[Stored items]
----------
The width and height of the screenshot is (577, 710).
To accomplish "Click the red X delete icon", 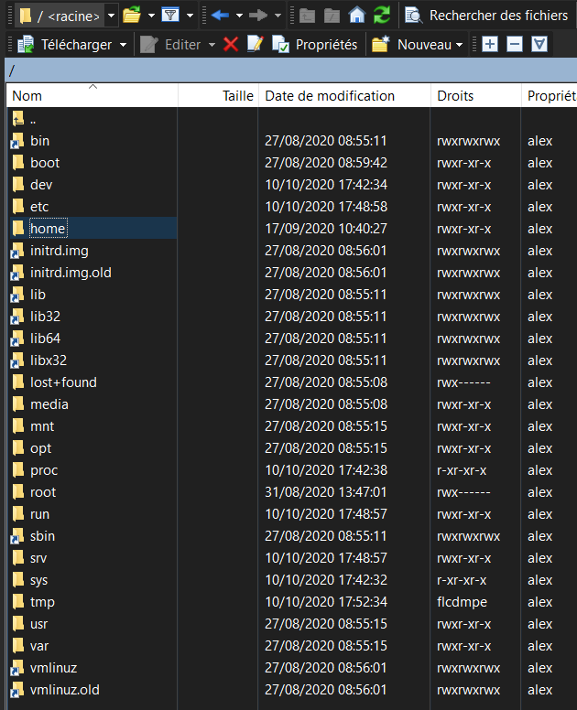I will pos(231,44).
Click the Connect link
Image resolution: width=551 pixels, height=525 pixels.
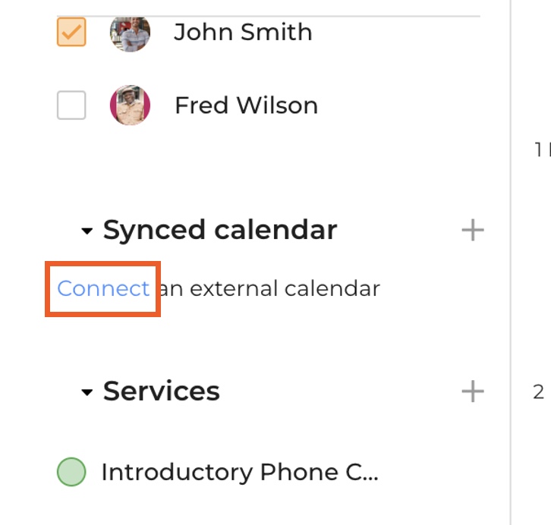point(103,288)
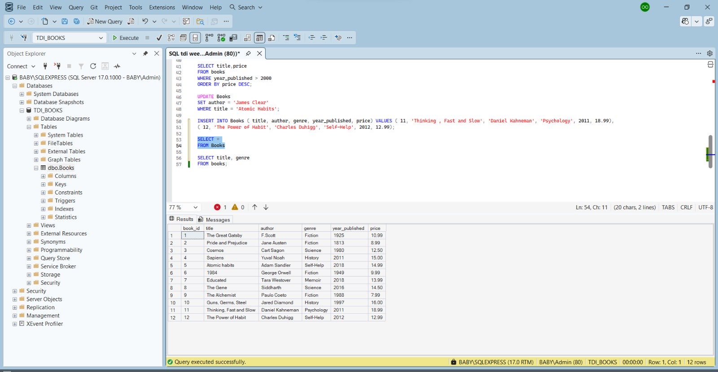
Task: Open the Query menu
Action: pos(76,8)
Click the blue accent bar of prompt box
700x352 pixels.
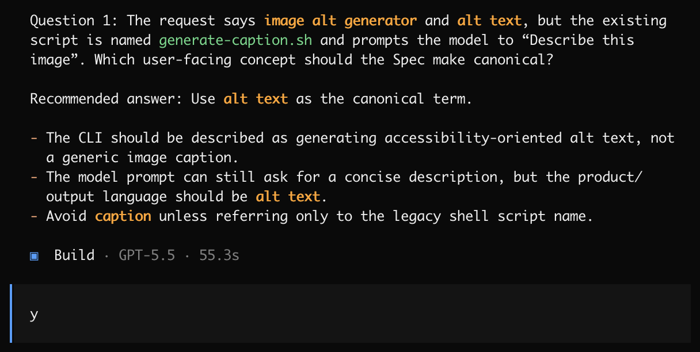point(12,314)
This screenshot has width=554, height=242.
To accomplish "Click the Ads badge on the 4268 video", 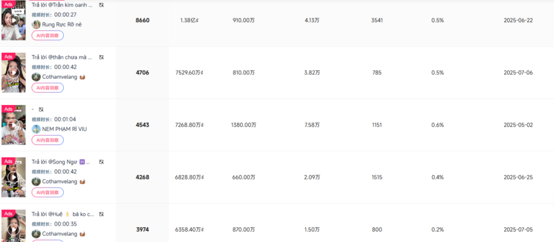I will [x=8, y=162].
----------
Task details —
Print an exact copy of the lines above, from the one containing "Image resolution: width=551" through the one containing "This screenshot has width=554, height=242.", and leave out the pictures.

Written response —
Image resolution: width=551 pixels, height=525 pixels.
point(103,288)
Task: Open the Query menu
Action: pos(76,8)
Click the blue accent bar of prompt box
700x352 pixels.
point(12,314)
This screenshot has width=554, height=242.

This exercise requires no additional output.